На следующий день мы не узнавали Нинку. Войдя в класс, она тихо села за парту и в течение всего дня не выходила из-за нее. После последнего звонка, когда уже никого не было в классе, она медленно вышла из-за парты и, прижимаясь обеими руками к стене, направилась в раздевалку.

– Что с тобой? – спросила ее проходящая по коридору учительница.

– Ничего, голова немного кружится, – сказала Нинка, – сейчас пройдет, – но ноги у нее подкосились, и она упала.

Нинку увезли в больницу, а через месяц привезли обратно. То ли неудачно сделанная операция, то ли прогрессирующая болезнь превратили ее из школьной заводилы в парализованную калеку. Нинка, которая ни минуты не могла сидеть без движения, была навечно прикована к постели.
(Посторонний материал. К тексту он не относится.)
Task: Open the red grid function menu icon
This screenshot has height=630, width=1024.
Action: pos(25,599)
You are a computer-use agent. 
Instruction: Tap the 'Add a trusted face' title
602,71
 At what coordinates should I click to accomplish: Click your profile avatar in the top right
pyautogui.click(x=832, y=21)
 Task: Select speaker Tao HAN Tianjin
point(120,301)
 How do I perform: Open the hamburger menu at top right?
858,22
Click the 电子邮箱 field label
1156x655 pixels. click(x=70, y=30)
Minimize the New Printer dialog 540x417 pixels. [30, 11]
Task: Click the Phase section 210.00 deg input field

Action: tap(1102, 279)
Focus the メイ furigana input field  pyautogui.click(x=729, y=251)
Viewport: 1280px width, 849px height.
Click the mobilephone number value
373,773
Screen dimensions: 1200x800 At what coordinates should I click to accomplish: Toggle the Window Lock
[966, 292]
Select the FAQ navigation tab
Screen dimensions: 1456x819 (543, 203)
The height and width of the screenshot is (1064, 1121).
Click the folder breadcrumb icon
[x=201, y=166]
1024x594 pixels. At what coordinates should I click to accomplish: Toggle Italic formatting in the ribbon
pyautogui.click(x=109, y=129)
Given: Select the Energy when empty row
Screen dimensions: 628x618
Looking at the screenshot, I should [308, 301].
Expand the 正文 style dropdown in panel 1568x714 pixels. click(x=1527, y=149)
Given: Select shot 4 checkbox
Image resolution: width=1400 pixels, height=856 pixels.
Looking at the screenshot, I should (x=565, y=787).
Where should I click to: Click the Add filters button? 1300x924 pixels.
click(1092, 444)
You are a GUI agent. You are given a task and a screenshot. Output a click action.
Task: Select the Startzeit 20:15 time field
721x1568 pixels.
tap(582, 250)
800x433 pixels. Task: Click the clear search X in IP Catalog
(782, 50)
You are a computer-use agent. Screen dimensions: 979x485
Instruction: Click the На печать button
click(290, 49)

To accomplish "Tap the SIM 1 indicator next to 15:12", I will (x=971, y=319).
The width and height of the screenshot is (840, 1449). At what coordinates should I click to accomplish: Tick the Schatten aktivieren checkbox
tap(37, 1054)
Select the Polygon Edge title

– Надо же, чтобы столько горя на одну семью, – говорили соседи.

Все вокруг жалели девушку и ее мать, но жалели только за глаза, потому что, глядя на спокойное, уверенное лицо Нинки, которая знала, что все это временно, что она немного полежит и снова, как прежде, станет носиться по школьным коридорам, жалеть было нельзя. Она не нуждалась ни в чьей жалости даже тогда, когда не могла пошевелить непослушными пальцами.

Наблюдая, с каким упорством изо дня в день, сцепив зубы, она пытается непослушной рукой взять ложку, стакан, как заставляет сгибать одеревеневшие пальцы, соседи начинали думать: «А может, ошибаются врачи? Может, ее молодой организм победит болезнь? Кто знает?» Тем более что через месяц Нинка уже сама могла есть: руки и голова стали подчиняться ее воле, но ноги… Ноги по-прежнему оставались непослушными.

Да, все хорошо знали заключение врачей, знали, что двигательные способности рук и головы должны были со временем вернуться, что парализованными останутся только ноги. Но теплилась надежда: а вдруг… А вдруг сумеет Нинка вырваться из сковавшей ее болезни?

С ее болезнью как-то незаметно распалась наша компания. Казалось, ничего не изменилось, мы по-прежнему считали себя друзьями, но встречались все реже, а потом стали только здороваться. Мы не знали, о чем говорить, что делать. Возможно, мы становились взрослее. А может, нам просто не хватало Нинки.

Я по-прежнему навещал ее, приносил книги, рассказывал о школе. Я научил ее играть в шахматы, и уже через две недели она одержала свою первую победу.

«Как ей, наверное, больно, – думал я, – от того, что ни Надя, ни Павлик ни разу не зашли к ней, не поинтересовались, как она живет».

На мой вопрос «Почему ты забыла свою подругу?» Надя ответила:

«Некогда, экзамены в музыкалке, в школе завал…»

Когда Нинка сидела в своем кресле во дворе, Надя старалась пробежать так стремительно, что даже невозможно было понять: поздоровалась она с ней или нет.

Надя уже давно раздумала стать кондитером или артисткой, а готовилась поступать в музучилище, и из-за этого даже оборвала свой роман с Вовкой, потому что должна была уехать в другой город, где у нее будут новые знакомые и, конечно же, новая любовь. Она так ему и сказала:

– Надо нам забыть друг друга, так будет лучше.

Она могла себе позволить такую роскошь, как забыть

одного человека ради того, чтобы полюбить другого. И ей некогда было думать о Нинке, для которой такое простое дело, как выйти замуж и иметь детей, стало невозможным. Но Нинка не унывала. Она верила, что научится ходить. Каждый день, надев специальные ботинки, она брала костыли и пыталась сделать хоть несколько шагов. Из-за чего ее опасно было оставлять одну. Стоило кому-нибудь отлучиться, как, вернувшись, они находили Нинку лежащей на полу, с разбитым носом или лбом, пытающуюся подняться или хотя бы доползти до своего кресла. Тяжело было на все это смотреть. Нинка не сдавалась, но и болезнь не желала уступать тоже.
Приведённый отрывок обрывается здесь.